Revivir la Historia y las minorías proféticas
Es bueno revivir la historia para iluminar la experiencia del presente, a partir de la efectividad de grupos cohesionados y unidos en la construcción del bien y los bienes comunes. En este sentido, a partir de nuestra propia Iglesia habrá que recorrer el camino de las Órdenes Religiosas, Congregaciones y Movimientos Apostólicos modernos, que operan en el país. Siempre alrededor del carisma de los fundadores se han congregados hombres y mujeres, por lo general en grupos pequeños, pero con un fuerte empuje renovador y revitalizador.
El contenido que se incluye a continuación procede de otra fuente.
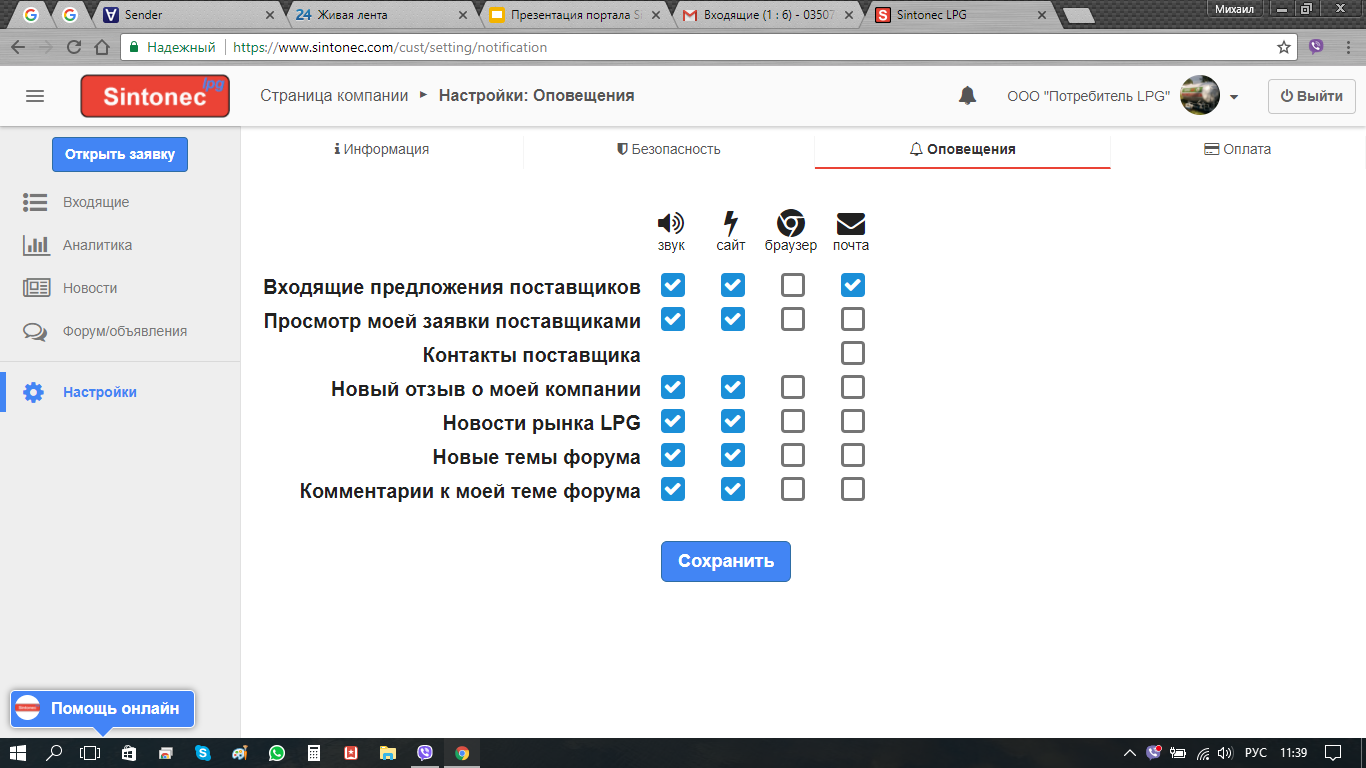The width and height of the screenshot is (1366, 768).
Task: Uncheck site notification for Новые темы форума
Action: (733, 455)
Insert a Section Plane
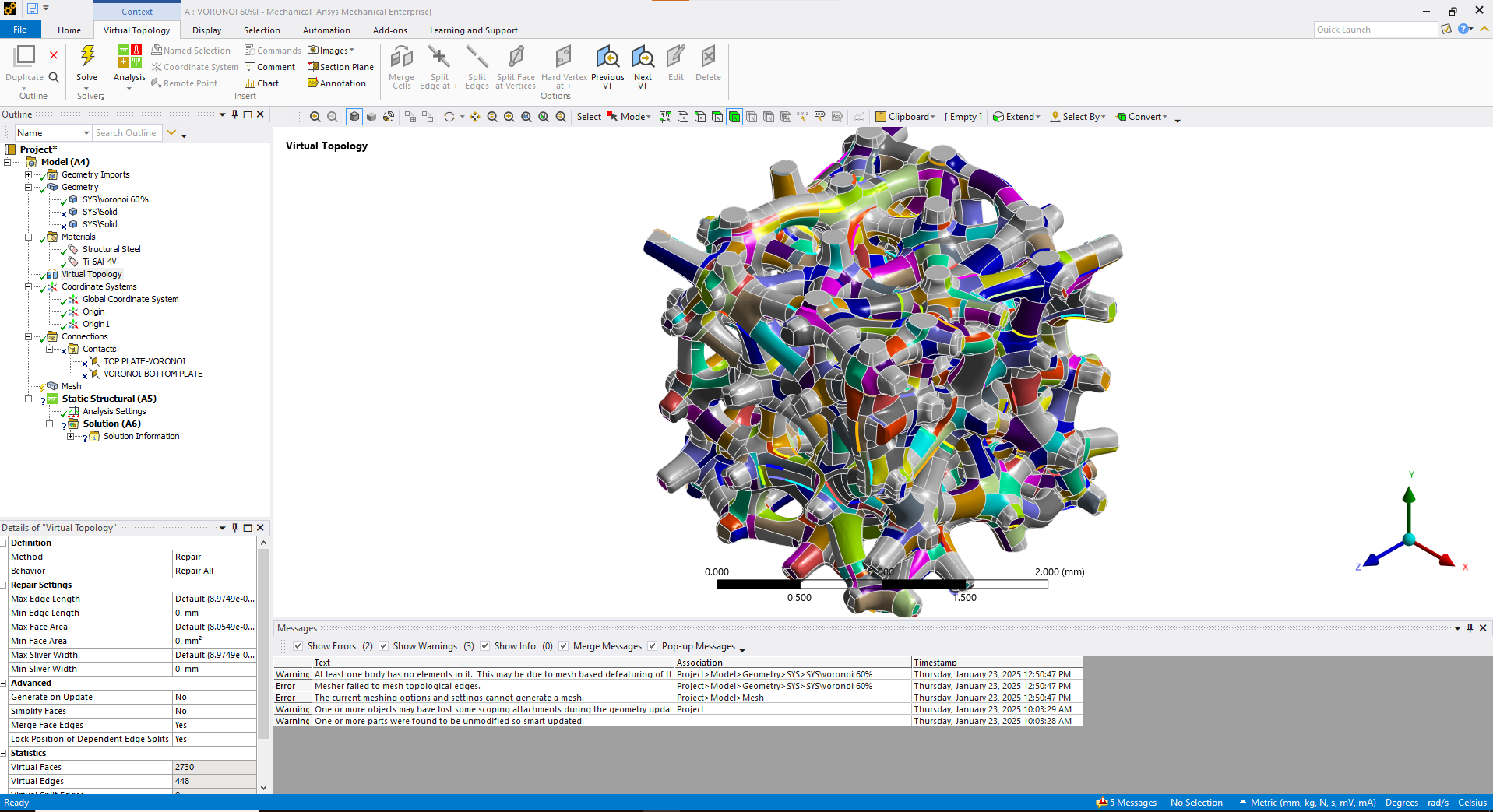This screenshot has width=1493, height=812. [x=340, y=67]
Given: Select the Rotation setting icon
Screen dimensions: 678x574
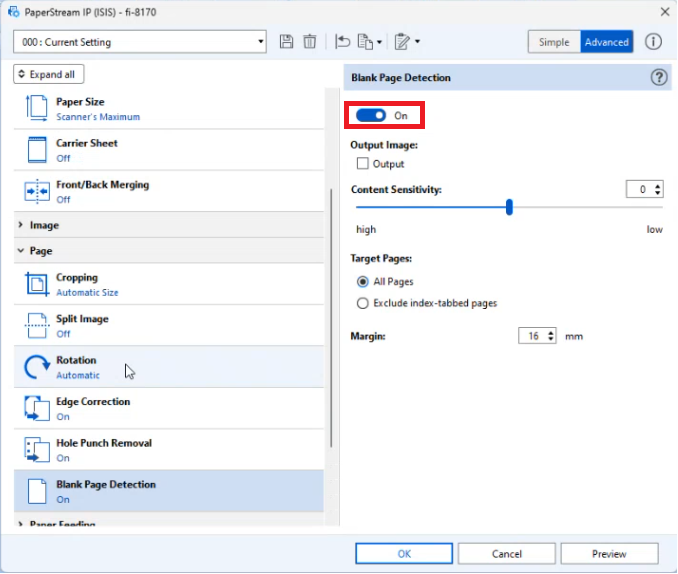Looking at the screenshot, I should pos(37,368).
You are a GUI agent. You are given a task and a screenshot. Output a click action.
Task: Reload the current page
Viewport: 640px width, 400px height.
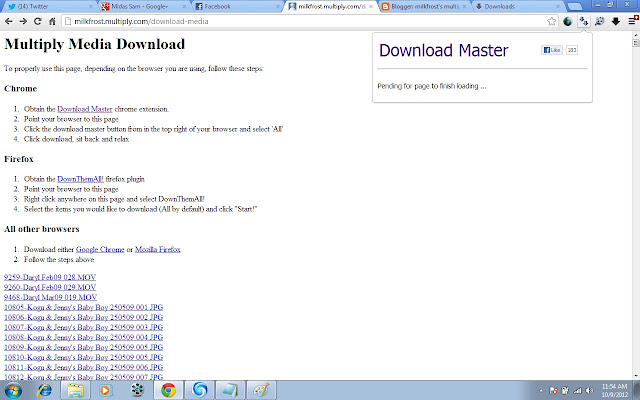click(x=38, y=21)
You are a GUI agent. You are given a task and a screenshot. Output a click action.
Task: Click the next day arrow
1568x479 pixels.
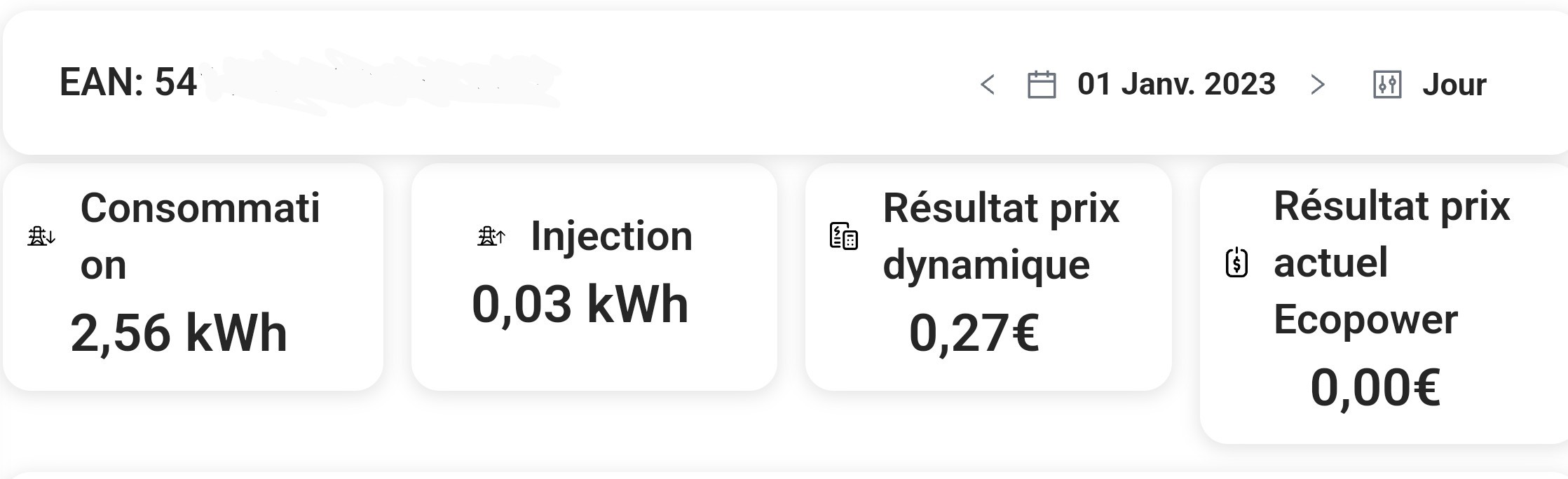point(1318,85)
Los cambios de épocas tienes sus propios signos carismáticos que tenemos que aprender a reconocer. Las minorías proféticas –como llama Benedicto XVI a los grupos pequeños–, tienen la fuerza para producir cambios. Hoy más que nunca todos necesitamos de fuerzas carismáticas y proféticas, para revitalizar nuestras propias existencias. El miedo y las incertidumbres han abundado y lo seguirán haciendo.
La perspectiva post-covid es una oportunidad para encontrarse con un mayor grado de adhesión a las verdades mismas de la vida y para tender puentes regenerativos de sinceridad, justicia y solidaridad. La voz profética que más clama es la del Papa Francisco.
Abrámonos a reconocer estos signos de fuerza y esperanza, para no perder la oportunidad de ser constructores de paz y promotores de una cultura del encuentro y de una expectativa de bondad que no sea una quimera de difícil alcance.